EXERCISE INPUT:
********

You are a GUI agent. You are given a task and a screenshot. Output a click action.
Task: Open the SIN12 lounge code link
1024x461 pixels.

********

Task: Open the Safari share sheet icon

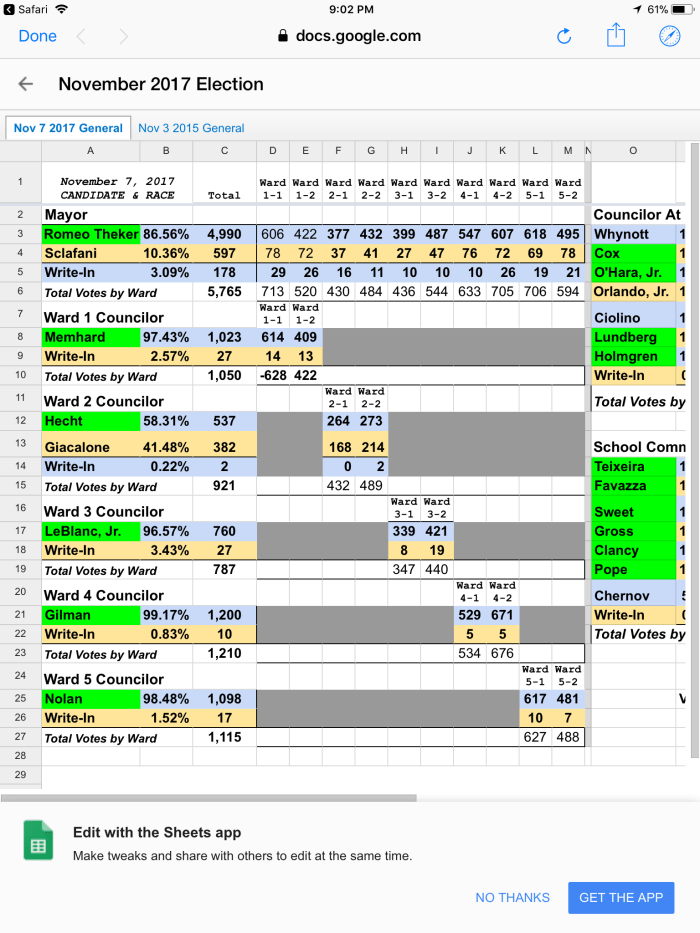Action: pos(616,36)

********

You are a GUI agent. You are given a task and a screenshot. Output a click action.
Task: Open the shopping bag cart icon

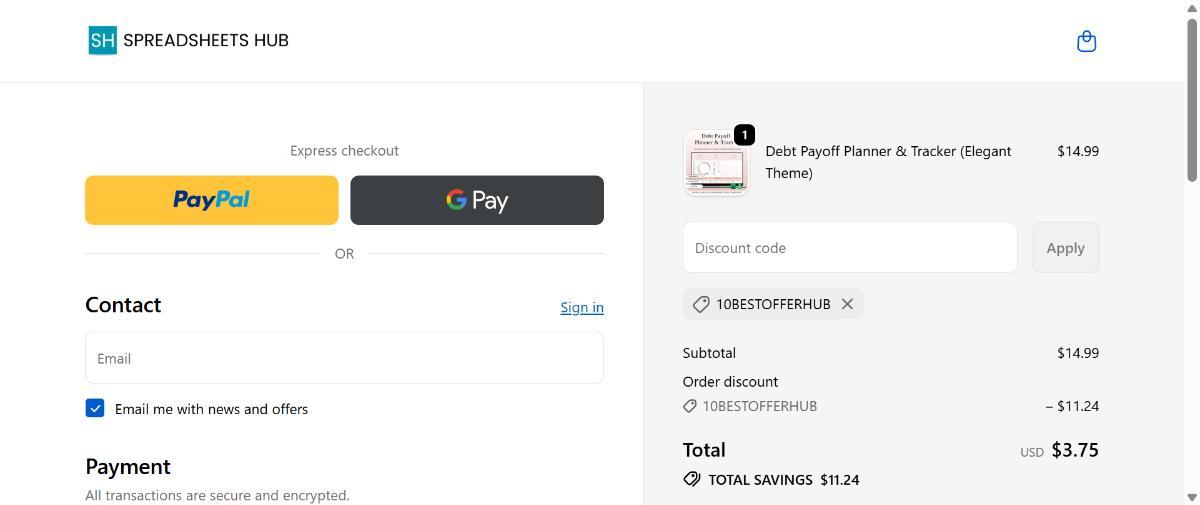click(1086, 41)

********

EXERCISE REQUIREMENTS: Gather every line of the material above that contains the string "Open", and copy each one out in full. Case counts.

CORRECT OUTPUT:
Task: Open the SIN12 lounge code link
Task: Open the Safari share sheet icon
Task: Open the shopping bag cart icon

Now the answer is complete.